Regulators in both the US and UK have been paying close attention to finite reinsurance. The use of side letters in particular has been causing the regulators concern.

On 9 March 2005 John Tiner addressed the ABI Conference and informed the delegates of progress that the regulator was making in the supervision of the insurance industry in the UK. Among a comprehensive list of initiatives was one that, although mildly phrased, may well have caused some concern in a number of boardrooms. Talking on the subject of "financial engineering or finite reinsurance", Mr Tiner made a reference to actions taken against some insurers and their senior management who have used "financial arrangements" to distort their results. Mr Tiner promised (or perhaps threatened) that the FSA would shortly be writing to the CEOs of insurance companies asking for "specific information about financial arrangements they have entered into where the economic value of the transaction differs materially from the value placed on the transaction in their firm’s balance sheet."

In focussing on abuses of finite reinsurance the FSA is acting in line with the stance taken by US regulators and Eliot Spitzer, the New York Attorney General, in particular. Suggestions have been made that finite reinsurance is no longer a viable form of reinsurance. Many companies are being cautious about buying or selling finite reinsurance products. This is not, however, the first time that finite reinsurance has come under scrutiny.

In the past, fiscal or regulatory authorities have been concerned with the appropriateness or legality of finite reinsurance products due to a possible lack of risk transfer. Regulators have made it clear that some form of meaningful risk transfer had to occur but have never sought to define the parameters of meaningful transfer. A rule of thumb has been adopted by many and is known as the "10/10 rule". A 10 per cent chance of a loss in excess of 10 per cent of the premium had to exist. The existence of risk, however, was not to everyone’s liking and some have sought ways to minimise the risk and to make the transaction more predictable. The use of side agreements or letters of intent have been employed in this regard. It is this use of side agreements which is causing the regulators most concern.

The regulators have not been slow to react. In June 2004 the FSA banned Christopher Headdon, the former chairman of Equitable Life, from the market for six years following his failure to disclose a side letter which limited the regulatory value of a finite reinsurance treaty previously valued at £800 million.

The collapse of the HIH Insurance group resulting in part from its use of side agreements removing the risk from its finite reinsurance treaties, has had serious consequences for those involved. Two of the group’s directors, Rodney Adler and Ray Williams, received four and a half year prison sentences and its reinsurers are currently being investigated by the Australian regulatory authorities.

In New York, Eliot Spitzer has accused reinsurers offering finite reinsurance of aiding and abetting accounting fraud by US companies. AIG have already paid US$123 million to settle two such allegations, providing a powerful illustration of the potential consequences for reinsurers.

Not all side agreement however, are unacceptable. A side agreement which pursues legitimate objectives and is drafted properly, can be legally effective.
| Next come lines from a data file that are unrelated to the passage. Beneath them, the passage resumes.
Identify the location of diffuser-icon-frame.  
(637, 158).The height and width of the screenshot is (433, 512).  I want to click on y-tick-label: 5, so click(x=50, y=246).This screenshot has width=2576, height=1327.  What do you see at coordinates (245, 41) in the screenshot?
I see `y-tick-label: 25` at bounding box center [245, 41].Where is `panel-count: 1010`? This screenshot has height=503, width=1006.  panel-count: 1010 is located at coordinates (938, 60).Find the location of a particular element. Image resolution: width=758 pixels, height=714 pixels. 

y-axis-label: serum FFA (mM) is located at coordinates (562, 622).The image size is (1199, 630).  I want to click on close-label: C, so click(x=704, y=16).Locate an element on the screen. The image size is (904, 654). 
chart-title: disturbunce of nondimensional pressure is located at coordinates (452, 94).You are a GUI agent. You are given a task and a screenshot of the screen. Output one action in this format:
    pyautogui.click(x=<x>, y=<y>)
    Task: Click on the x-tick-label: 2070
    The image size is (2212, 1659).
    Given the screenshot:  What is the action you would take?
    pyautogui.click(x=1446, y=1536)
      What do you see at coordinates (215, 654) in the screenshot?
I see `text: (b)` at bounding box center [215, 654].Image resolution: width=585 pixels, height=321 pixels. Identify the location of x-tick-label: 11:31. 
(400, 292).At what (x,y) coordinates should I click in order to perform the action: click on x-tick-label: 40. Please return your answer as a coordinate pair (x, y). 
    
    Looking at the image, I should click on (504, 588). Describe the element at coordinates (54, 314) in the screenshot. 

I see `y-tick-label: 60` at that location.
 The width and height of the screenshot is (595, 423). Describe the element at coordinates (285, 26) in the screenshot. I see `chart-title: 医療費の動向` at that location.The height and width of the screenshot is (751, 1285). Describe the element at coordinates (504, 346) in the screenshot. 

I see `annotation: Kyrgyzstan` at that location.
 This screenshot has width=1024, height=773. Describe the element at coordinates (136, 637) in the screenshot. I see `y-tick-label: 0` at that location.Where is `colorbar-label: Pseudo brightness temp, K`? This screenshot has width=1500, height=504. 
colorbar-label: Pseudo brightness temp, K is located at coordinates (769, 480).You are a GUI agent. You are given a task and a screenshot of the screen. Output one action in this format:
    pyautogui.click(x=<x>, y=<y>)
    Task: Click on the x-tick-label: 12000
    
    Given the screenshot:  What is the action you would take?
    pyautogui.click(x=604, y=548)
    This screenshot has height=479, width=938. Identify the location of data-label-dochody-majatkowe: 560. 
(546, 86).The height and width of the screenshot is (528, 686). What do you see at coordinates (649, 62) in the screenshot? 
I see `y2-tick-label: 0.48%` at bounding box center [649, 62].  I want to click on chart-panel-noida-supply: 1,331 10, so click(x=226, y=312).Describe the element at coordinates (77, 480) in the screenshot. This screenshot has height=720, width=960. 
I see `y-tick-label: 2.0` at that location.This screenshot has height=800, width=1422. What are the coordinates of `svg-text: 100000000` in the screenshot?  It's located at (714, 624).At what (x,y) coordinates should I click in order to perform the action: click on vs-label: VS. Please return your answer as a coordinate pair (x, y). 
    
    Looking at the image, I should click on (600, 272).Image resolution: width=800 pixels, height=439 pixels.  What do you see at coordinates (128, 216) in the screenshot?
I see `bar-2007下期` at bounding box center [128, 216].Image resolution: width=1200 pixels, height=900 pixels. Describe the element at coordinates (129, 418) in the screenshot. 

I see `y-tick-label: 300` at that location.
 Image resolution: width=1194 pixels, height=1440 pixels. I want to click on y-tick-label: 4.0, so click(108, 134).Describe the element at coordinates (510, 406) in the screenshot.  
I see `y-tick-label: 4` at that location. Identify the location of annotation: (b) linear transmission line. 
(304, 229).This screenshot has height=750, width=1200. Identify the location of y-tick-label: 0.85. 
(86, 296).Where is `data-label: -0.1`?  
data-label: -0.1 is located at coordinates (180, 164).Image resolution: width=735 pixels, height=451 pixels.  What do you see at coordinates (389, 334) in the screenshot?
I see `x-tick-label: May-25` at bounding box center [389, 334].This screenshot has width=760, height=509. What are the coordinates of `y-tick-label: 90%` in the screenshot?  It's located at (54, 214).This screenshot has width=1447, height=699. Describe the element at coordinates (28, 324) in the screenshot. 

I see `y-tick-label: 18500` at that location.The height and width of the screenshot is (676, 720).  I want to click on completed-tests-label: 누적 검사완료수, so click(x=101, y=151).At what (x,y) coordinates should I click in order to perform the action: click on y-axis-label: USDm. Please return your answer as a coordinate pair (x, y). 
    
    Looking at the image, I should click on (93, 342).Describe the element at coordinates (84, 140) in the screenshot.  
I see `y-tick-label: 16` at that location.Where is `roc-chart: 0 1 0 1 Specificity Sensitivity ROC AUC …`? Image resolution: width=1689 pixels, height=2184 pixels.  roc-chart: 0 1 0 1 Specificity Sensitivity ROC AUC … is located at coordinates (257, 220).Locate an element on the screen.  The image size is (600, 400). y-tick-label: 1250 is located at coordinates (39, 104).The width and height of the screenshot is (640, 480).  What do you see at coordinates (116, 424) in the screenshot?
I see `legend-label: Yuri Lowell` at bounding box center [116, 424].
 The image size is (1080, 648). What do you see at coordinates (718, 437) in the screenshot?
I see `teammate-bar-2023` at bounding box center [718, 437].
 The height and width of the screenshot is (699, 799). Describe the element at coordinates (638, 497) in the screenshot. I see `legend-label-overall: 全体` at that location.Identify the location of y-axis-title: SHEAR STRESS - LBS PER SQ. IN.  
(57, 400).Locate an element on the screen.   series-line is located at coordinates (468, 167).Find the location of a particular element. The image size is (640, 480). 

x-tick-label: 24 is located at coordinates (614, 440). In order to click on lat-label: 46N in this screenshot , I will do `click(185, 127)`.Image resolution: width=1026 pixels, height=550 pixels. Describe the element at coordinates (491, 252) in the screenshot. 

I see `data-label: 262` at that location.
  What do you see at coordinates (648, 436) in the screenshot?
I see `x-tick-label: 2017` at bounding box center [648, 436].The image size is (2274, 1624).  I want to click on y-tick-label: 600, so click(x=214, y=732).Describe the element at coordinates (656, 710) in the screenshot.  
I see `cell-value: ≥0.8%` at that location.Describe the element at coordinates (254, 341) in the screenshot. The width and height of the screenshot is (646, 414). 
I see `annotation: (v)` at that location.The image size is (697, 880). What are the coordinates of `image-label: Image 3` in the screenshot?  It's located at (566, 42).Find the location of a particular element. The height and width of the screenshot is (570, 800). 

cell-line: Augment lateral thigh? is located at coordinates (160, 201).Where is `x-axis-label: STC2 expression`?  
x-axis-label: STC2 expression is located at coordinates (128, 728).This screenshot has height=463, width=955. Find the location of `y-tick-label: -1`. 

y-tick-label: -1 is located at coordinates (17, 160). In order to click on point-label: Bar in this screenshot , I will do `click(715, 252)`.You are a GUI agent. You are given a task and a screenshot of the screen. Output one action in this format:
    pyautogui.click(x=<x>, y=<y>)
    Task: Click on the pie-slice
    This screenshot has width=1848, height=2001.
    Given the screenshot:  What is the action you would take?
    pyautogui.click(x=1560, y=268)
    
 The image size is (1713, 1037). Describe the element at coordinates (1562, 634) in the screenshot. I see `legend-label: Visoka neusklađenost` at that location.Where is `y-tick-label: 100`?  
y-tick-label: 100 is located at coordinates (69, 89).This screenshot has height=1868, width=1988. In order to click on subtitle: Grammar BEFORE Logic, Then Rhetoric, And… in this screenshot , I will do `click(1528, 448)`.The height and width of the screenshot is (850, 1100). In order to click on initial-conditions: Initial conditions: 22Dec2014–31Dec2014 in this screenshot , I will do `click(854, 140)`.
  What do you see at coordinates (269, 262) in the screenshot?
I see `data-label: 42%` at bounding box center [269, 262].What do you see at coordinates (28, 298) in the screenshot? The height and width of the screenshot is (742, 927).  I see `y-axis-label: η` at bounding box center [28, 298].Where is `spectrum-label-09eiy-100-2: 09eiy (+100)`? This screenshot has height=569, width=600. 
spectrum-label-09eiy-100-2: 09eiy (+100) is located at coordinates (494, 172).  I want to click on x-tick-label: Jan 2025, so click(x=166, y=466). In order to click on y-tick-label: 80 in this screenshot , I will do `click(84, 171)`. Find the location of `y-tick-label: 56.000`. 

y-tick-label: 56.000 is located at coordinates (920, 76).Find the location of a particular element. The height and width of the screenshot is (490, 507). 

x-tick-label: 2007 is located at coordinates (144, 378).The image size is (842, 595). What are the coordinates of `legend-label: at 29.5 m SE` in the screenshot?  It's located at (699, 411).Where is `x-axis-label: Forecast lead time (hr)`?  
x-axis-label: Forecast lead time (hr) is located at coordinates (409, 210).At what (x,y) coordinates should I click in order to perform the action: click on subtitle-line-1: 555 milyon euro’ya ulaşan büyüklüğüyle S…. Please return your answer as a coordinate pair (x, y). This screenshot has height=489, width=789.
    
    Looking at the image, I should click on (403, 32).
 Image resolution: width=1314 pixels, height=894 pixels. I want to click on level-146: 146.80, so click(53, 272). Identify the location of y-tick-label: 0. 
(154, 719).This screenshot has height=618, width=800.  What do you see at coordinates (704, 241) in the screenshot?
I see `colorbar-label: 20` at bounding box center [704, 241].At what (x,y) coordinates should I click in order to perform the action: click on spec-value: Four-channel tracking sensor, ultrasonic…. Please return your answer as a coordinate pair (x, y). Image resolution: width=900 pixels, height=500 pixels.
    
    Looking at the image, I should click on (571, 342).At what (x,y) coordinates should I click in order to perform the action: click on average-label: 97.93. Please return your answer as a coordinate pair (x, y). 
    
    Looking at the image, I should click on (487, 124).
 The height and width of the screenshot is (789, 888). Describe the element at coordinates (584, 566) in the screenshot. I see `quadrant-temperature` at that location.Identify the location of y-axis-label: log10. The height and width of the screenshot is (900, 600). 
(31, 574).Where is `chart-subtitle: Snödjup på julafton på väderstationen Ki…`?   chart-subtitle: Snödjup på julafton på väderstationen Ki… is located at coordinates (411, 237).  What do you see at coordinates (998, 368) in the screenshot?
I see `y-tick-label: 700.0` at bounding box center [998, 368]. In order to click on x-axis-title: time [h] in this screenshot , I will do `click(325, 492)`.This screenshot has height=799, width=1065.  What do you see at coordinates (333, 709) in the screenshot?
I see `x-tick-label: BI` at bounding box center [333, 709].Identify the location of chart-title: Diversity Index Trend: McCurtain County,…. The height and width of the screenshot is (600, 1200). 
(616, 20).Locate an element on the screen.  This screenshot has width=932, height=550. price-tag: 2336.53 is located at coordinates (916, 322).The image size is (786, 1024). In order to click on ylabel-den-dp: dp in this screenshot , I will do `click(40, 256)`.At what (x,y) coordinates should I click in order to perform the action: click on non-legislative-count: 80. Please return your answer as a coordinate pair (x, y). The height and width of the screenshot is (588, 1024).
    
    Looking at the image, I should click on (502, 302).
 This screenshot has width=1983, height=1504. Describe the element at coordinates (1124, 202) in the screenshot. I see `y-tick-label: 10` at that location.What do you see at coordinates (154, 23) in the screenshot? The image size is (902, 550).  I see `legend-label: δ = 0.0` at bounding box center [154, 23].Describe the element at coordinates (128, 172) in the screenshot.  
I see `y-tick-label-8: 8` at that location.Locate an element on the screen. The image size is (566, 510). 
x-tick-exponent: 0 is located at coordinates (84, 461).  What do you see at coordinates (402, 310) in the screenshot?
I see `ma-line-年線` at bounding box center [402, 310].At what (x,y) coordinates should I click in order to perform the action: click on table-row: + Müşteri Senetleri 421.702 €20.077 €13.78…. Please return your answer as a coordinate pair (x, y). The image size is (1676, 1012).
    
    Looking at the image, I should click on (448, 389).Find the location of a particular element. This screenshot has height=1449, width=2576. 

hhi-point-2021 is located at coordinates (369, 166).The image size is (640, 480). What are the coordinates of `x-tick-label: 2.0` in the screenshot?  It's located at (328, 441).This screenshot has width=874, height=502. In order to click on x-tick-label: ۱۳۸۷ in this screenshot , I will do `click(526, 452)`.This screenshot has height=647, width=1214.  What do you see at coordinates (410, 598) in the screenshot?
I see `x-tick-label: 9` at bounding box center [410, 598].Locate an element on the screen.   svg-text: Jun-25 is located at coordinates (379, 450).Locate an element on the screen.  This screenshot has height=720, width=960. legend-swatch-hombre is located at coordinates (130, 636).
For example, in multi-party agreements, side agreements are used to effect arrangements between two of the parties which are confidential from the other parties.

On the other hand, a side agreement with a legitimate purpose but which is structured or drafted in such a manner that it does not achieve its aim, is legally ineffective. Side agreements which do not demonstrate an intention to create legal relations between the parties (so called "Gentlemen’s agreements") are prone to being construed as letters of intent or statements of present policy and of no legal effect. Sometimes side agreements are used to explain or clarify the terms of the main agreement. These are ineffective – if the main agreement requires explanation, redraft the main agreement. Further, side agreements concluded in spite of an effective "entire agreement" clause contained in the main agreement will be negated.

Clearly, side agreements can take many forms and are common in many forms of commercial activity. Side agreements can be useful. Sometimes they are simply ineffective. Sometimes they fall foul of hypothetical dispute which arose out of regulations. Given the modern drive for "contract certainty", parties should take extra care when entering into side agreements to ensure that the side agreement achieves its aim and is not being used to conceal the reinsured’s true financial position as the consequences of this are likely to be very serious.